#### [Exercise]
Every line from the one containing "Open 优惠专区 in the top navigation" to the end of the records below should be returned exactly; pictures are to be dropped.

(Beginning of Records for the exercise)

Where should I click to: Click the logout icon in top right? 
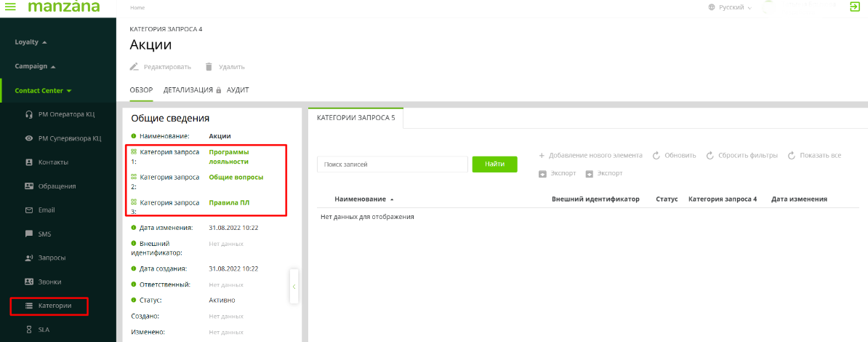854,7
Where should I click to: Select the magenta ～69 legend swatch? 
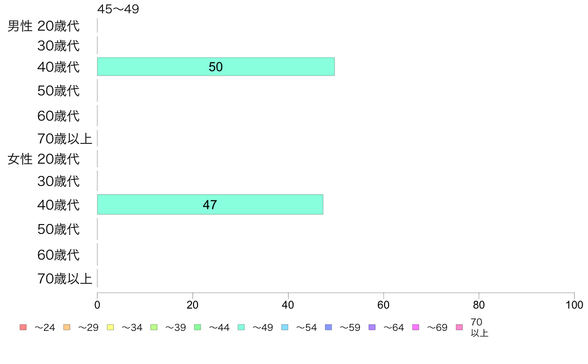(x=416, y=327)
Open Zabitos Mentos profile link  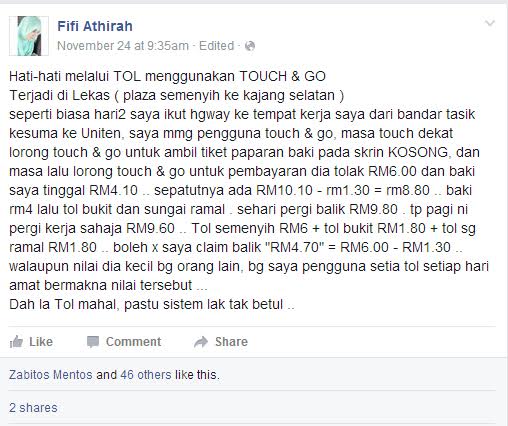51,375
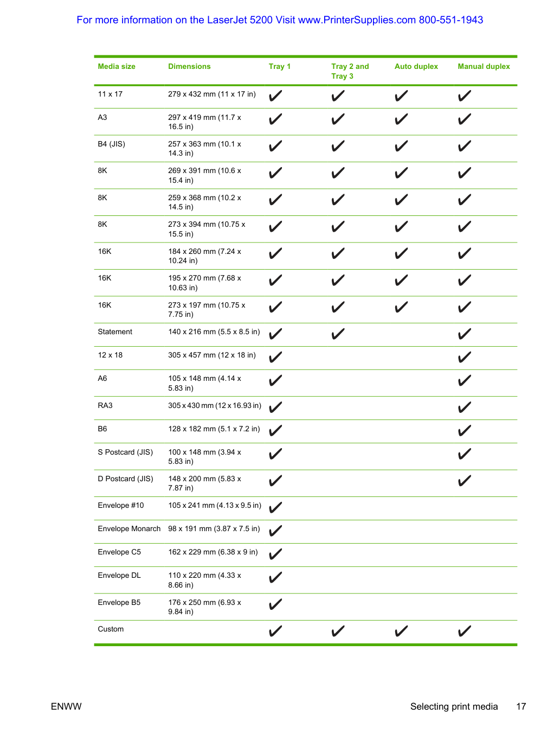Screen dimensions: 560x746
Task: Select the Manual duplex column header
Action: tap(484, 66)
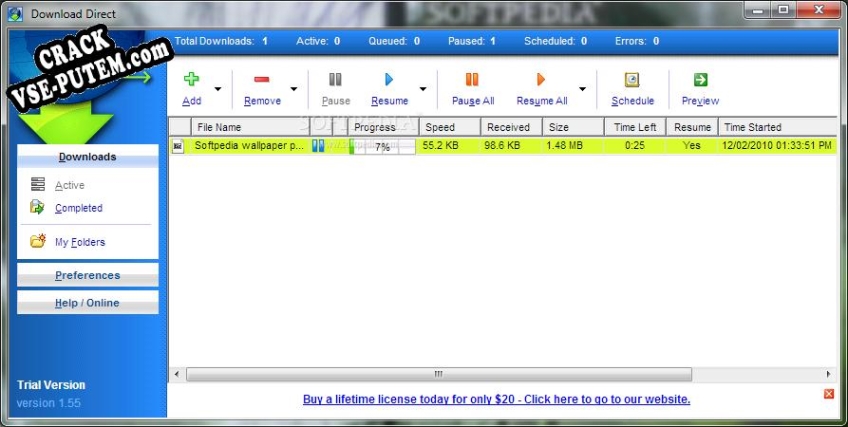Open the Resume All dropdown arrow

point(582,89)
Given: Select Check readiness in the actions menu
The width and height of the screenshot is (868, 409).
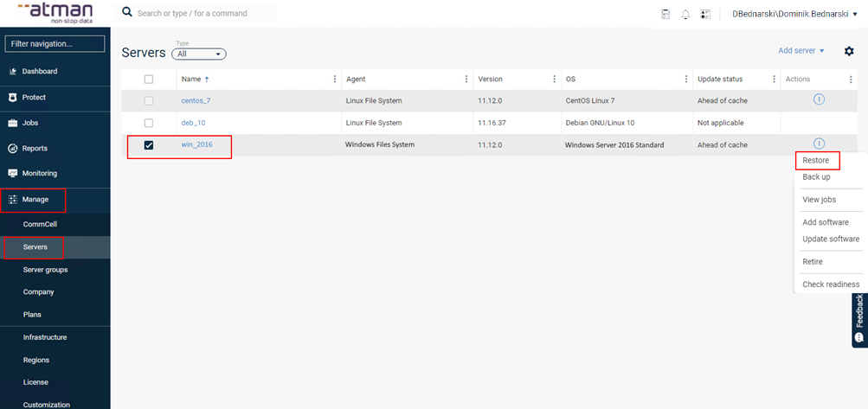Looking at the screenshot, I should (830, 284).
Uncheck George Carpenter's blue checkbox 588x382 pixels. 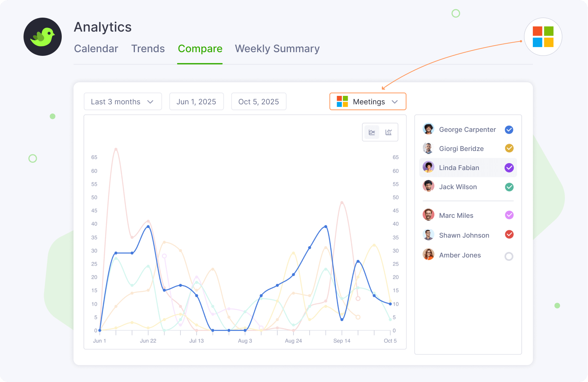(x=509, y=130)
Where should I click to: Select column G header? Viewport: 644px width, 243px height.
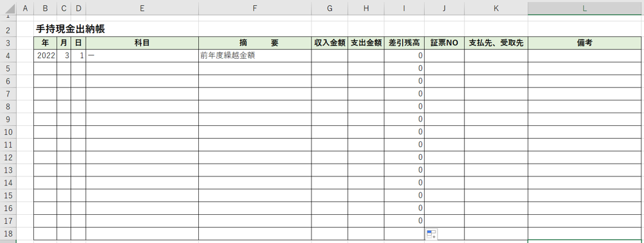coord(329,8)
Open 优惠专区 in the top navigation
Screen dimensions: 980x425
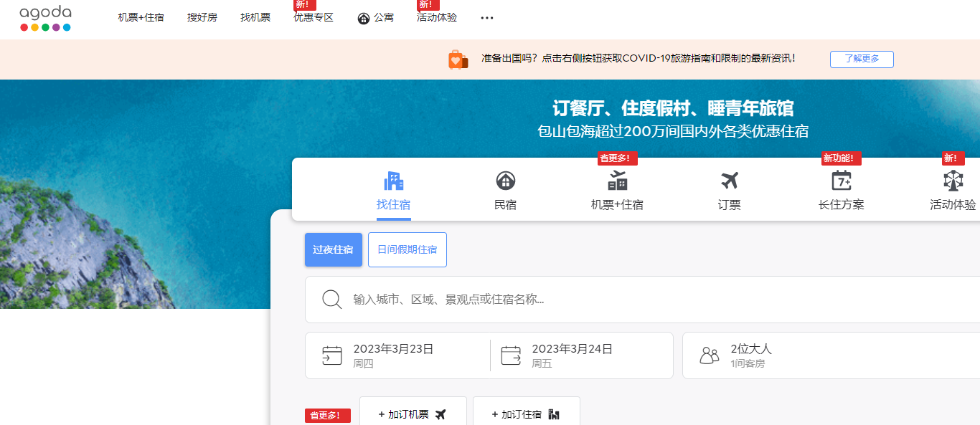[x=314, y=18]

(End of Records for the exercise)

#### [Output of the exercise]
Open 优惠专区 in the top navigation
Screen dimensions: 980x425
[x=314, y=18]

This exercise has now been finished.